Four-periodic infinite staircases for four-dimensional polydisks

TL;DR

This paper identifies a new infinite staircase in the ellipsoid embedding function for four-dimensional polydisks, extending previous work and providing a method to analyze these functions on multiple intervals.

Contribution

It extends the understanding of infinite staircases in symplectic embedding functions to four-dimensional polydisks, building on Usher's earlier results.

Findings

Identified a new infinite staircase for four-dimensional polydisks.

Computed the embedding function on infinitely many intervals.

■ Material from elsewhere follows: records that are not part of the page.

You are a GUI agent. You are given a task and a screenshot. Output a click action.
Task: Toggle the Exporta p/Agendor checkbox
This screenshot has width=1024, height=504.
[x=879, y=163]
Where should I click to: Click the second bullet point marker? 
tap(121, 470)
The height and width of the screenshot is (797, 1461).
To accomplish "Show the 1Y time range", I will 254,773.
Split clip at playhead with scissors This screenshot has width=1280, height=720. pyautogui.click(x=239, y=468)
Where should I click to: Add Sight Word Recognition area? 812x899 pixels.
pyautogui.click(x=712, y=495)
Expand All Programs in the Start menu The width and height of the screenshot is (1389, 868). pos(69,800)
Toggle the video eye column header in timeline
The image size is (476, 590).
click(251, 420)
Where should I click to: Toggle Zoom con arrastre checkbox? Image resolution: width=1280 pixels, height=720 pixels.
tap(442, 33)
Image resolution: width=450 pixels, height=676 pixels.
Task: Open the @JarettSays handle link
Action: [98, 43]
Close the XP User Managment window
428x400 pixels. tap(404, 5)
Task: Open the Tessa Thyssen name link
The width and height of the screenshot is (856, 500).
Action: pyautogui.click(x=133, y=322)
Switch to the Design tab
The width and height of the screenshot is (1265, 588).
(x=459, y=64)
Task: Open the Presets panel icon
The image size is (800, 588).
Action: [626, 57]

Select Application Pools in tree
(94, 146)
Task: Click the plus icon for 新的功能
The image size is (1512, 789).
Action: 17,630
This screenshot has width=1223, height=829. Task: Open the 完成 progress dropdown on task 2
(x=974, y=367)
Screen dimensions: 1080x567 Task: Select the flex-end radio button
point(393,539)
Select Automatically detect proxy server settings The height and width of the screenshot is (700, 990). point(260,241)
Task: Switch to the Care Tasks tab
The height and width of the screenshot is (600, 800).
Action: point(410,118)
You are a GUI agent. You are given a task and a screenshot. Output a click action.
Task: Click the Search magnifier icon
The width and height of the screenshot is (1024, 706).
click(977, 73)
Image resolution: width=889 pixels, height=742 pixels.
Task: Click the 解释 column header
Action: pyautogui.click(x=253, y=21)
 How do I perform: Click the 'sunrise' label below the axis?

Suggested a proof method for Usher's conjecture.

Abstract

The ellipsoid embedding function of a symplectic four-manifold measures the amount by which its symplectic form must be scaled in order for it to admit an embedding of an ellipsoid of varying eccentricity. This function generalizes the Gromov width and ball packing numbers. In the one continuous family of symplectic four-manifolds that has been analyzed, one-point blowups of the complex projective plane, there is an open dense set of symplectic forms whose ellipsoid embedding functions are completely described by finitely many obstructions, while there is simultaneously a Cantor set of symplectic forms for which an infinite number of obstructions are needed. In the latter case, we say that the embedding function has an infinite staircase. In this paper we identify a new infinite staircase when the target is a four-dimensional polydisk, extending a countable family identified by Usher in 2019. Our work computes the function on infinitely many intervals and thereby indicates a method of proof for a conjecture of Usher.